By Glencora Borradaile, Associate Professor and Associate School Head, Electrical Engineering and Computer Science

Glencora Borradaile

Free expression is essential to democracy. The freedom to engage in meaningful protest, civil disobedience and direct action allows us to challenge oppressive social structures and bring about liberating social change. While the global surveillance programs disclosed, for example, by Edward Snowden in 2013 presented a massive challenge to any individual or organization working to change the status quo, there is hope in the ability to hide private correspondence from prying eyes through encryption. To gain perspective on the significance of this technology, it helps to step back in time.

In 1976, the Senate Select Committee on Intelligence reprimanded the United States government for adopting “tactics of totalitarian regimes” through the FBI’s COINTELPRO program — tactics that resemble kindergarten versions of modern-day global surveillance and interference methods. COINTELPRO disrupted many Civil Rights-era social movements, labeling those engaged in civil disobedience (including Martin Luther King Jr.) as members of hate groups. COINTELPRO tactics of suppression capitalized on information from old-school spying to harass and persecute social-movement activists. 

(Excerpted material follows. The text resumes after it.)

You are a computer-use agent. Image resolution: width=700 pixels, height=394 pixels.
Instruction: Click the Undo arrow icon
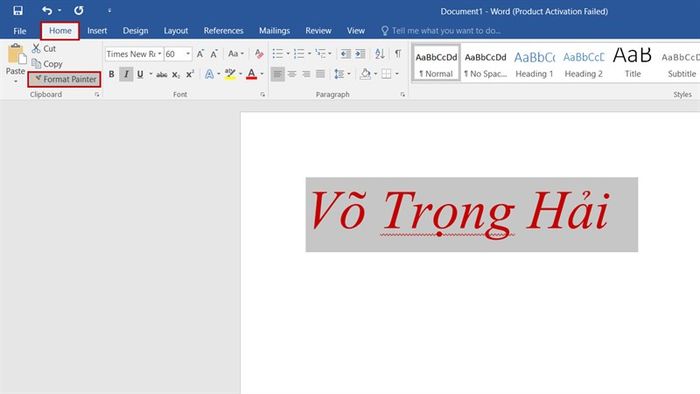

These tactics are still in use today by governments and corporations. However, they no longer depend on information from costly and risky human infiltrators and spies. Social-movement adversaries can now access troves of data to mount a campaign of suppression. Surveillance-driven counterintelligence programs targeting activists are in widespread use today, most notoriously deployed against those working to stop the construction of the Dakota Access Pipeline. The Cambridge Analytica scandal made clear the dangers of detailed knowledge of users’ social media lives to the democratic process itself.

While it may seem hopeless to achieve privacy in a state of global surveillance, we have more options than we did in 2013. Then, fewer than 30% of webpages were loaded with the https protocol, which keeps information private from third parties; now over 80% of webpages are. In 2013, one of the only ways to communicate privately online was through a software tool known as PGP email encryption, which is notoriously difficult to adopt. Now, there are dozens of secure messaging apps that provide private, encrypted communications by default and services for private collaborative editing, cloud storage and audio and video calls. Tools like Signal, Keybase and Cryptpad guarantee that the information you share through them is end-to-end encrypted: only available to you and the people you choose to communicate with, not to the provider of the service or an eavesdropping third party.

Through a recently funded National Science Foundation grant, OSU sociologist Kelsy Kretschmer and I are working to understand how grassroots social movements adopt digital security measures. This work grew out of a partnership with the Eugene-based Civil Liberties Defense Center to provide digital security support to environmental and social justice activists. We have already found that key factors to adopting encrypted communications are understanding of the risks of surveillance and the motivation to evade it. Online, people often face a loss of convenience as they adopt privacy-preserving tools and must commit to their continued use in the face of addictive (and often privacy-degrading) tools being constantly deployed by mainstream, profit-driven tech companies. 

While there may always be a security-convenience divide, developers and users can work together to create space for truly free expression.